WHAT NEEDS TO BE DONE: Having located "Screen dimensions: 874x519", write out its line and the remaining lines of the material exactly, the last one included, but not the pictures.

RECORDS TO PROCESS:
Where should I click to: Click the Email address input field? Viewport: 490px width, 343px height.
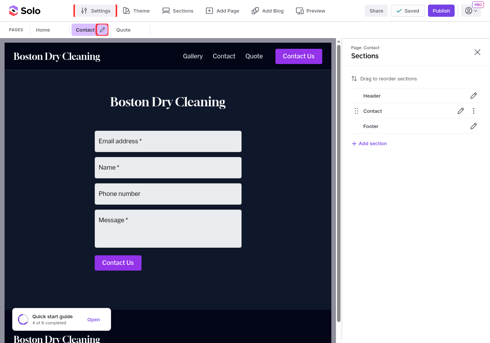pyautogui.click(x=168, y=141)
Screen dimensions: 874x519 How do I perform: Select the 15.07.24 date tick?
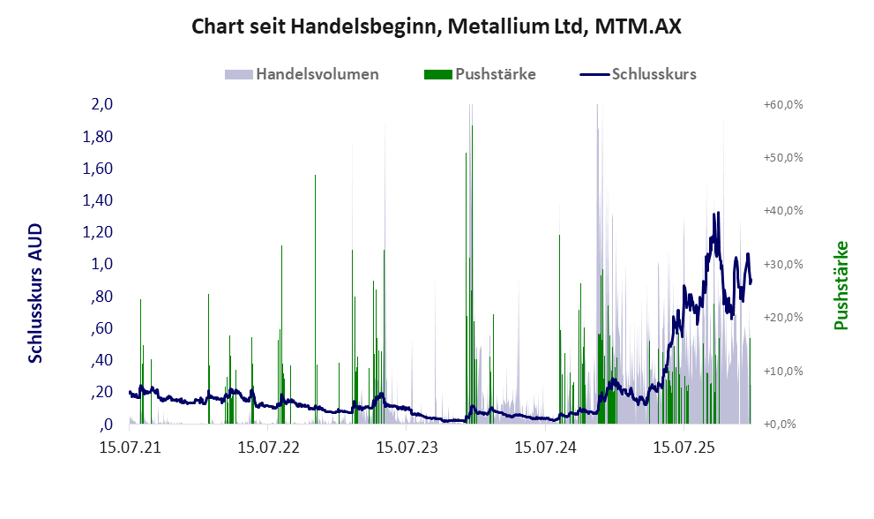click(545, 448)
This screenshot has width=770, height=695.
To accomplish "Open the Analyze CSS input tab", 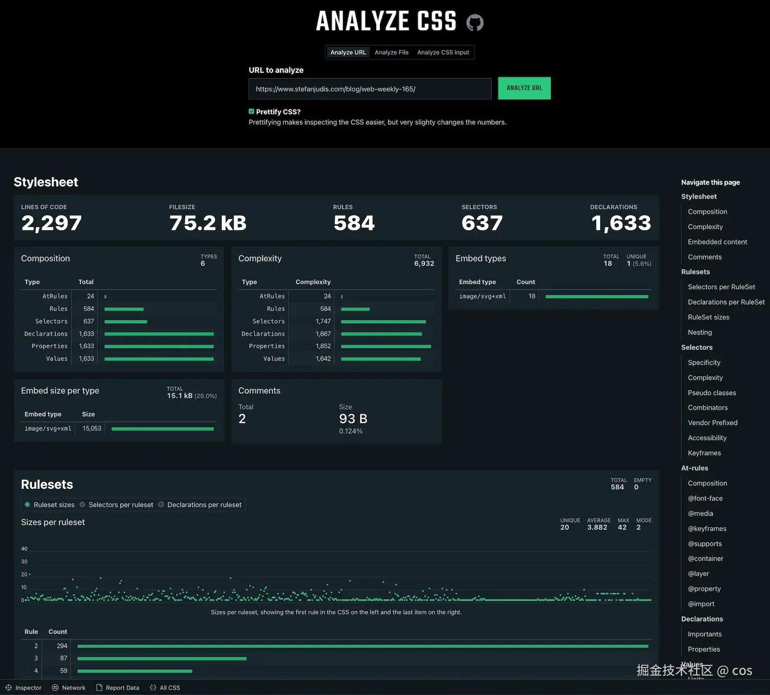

EXERCISE SOLUTION:
Screen dimensions: 874x519 How do I perform: Select the 15.07.24 date tick?
click(545, 448)
This screenshot has width=770, height=695.
To accomplish "Open the Analyze CSS input tab", 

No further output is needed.